YUGO

Guillermo E. García.
Analista Internacional y Locutor

Con origen en el latín iugum, yugo es un término que permite identificar al instrumento fabricado en madera donde mulas o bueyes son atados para constituir una yunta. A él se sujeta el dispositivo para direccionar al arado o el pértigo del carro. Por extensión, se suele calificar como yugo al trabajo o esfuerzo pesado, a las cargas o ataduras, mientras que la noción de yunta también se emplea para nombrar a los animales o personas que trabajan en conjunto. En cuanto al yugo como instrumento, es posible distinguir entre el sobeo o centro (la parte central y recta), las mesas (las prominencias para las correas) y las camellas o gamellas (las partes curvas). Los mismos se unen al arado a través del barzón, tal como se conoce al aro del cual sobresale un tarugo que lo mantiene firme por el costado interno de la lanza del arado. Este barzón, por su parte, se ata al yugo mediante una correa. Cabe mencionar que existen algunos más extensos (se usan cuando el animal debe arrastrar un carro o carga pesada) y otros más cortos (adecuados para tareas de arado).
Como sinónimo de tarea ardua y dificultosa o de atadura, el yugo se utiliza de varias formas en el lenguaje cotidiano. Por ejemplo: “Quiero jubilarme para dejar atrás el yugo de este empleo”, “Toda la vida es igual: más y más yugo hasta que el cuerpo ya no aguanta”, “El yugo de la hipoteca se está volviendo demasiado pesado para la economía familiar”.
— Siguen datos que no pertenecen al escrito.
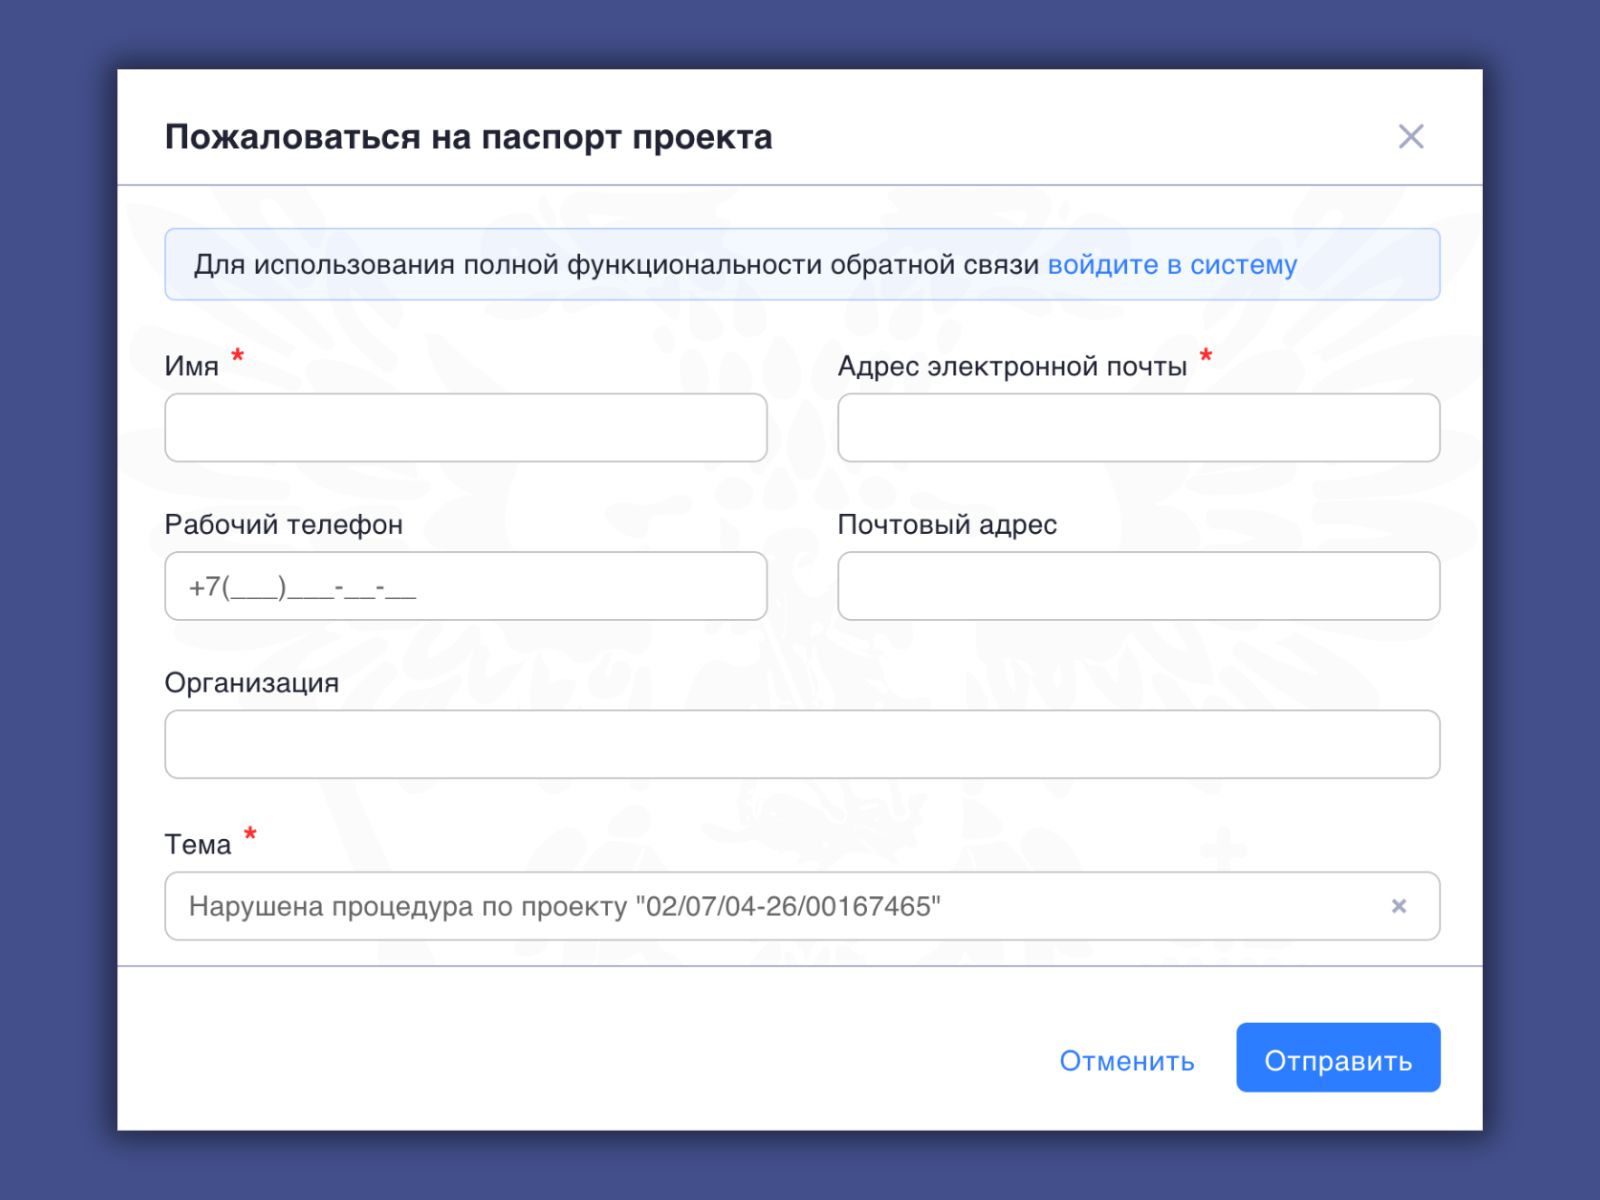Click the 'Тема' field label
The image size is (1600, 1200).
[x=197, y=845]

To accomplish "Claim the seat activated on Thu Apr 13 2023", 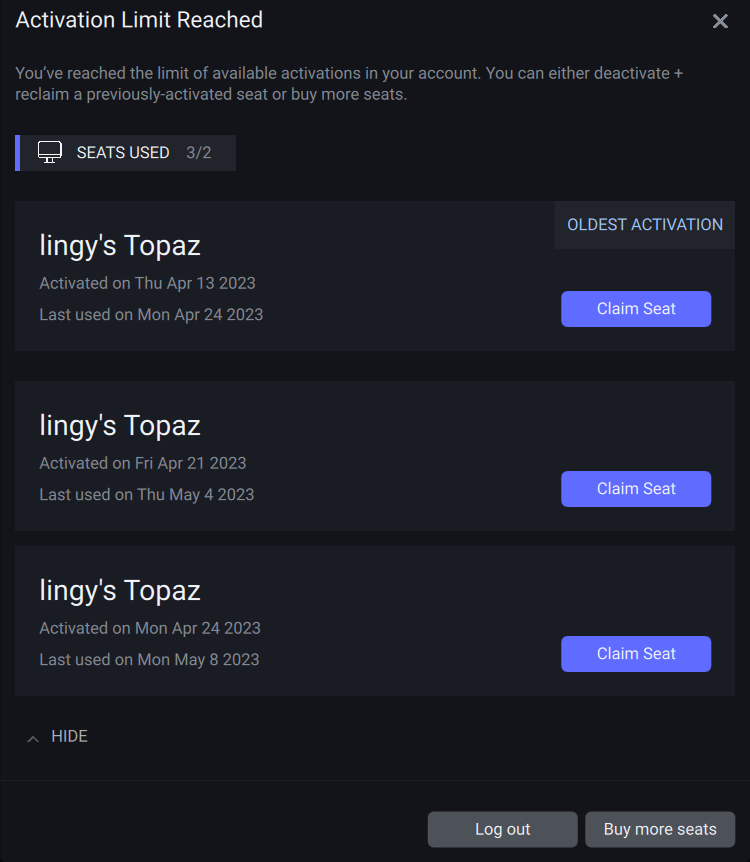I will coord(636,309).
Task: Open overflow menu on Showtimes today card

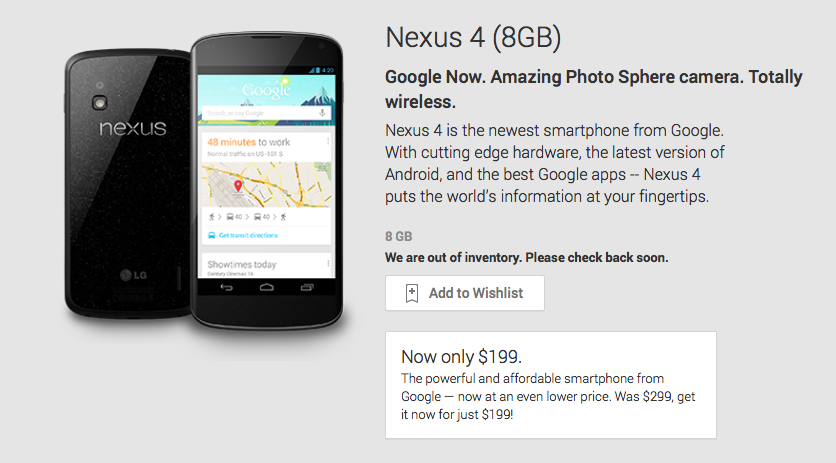Action: click(x=327, y=264)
Yugo también es el velo que se aplicaba a los novios durante la misa de velaciones, el componente que se encuentra en el cuello de un tubo de rayos catódicos, el talón curvo que se sitúa en el codaste de un barco y una marca de automóviles de fabricación yugoslava. En el marco religioso existe el concepto de yugo desigual para referirse a aquellos enlaces que se realizan entre una persona católica y una agnóstica o que profesa otro tipo de religión. De acuerdo con todo lo descrito y pese a las diferentes acepciones que tiene el término, en general todas ellas comparten una misma característica, se trata de un instrumento de dominación. Con respecto al yugo político y para acabar con el mismo, todos los ciudadanos de buena voluntad podemos instaurar un nuevo sistema social, político, y económico capaz de generar un entorno socio-productivo de bienestar común, sustentado en la innovación en una cultura emprendedora de aspecto social que sea capaz de aprovechar eficientemente nuestros vastos recursos.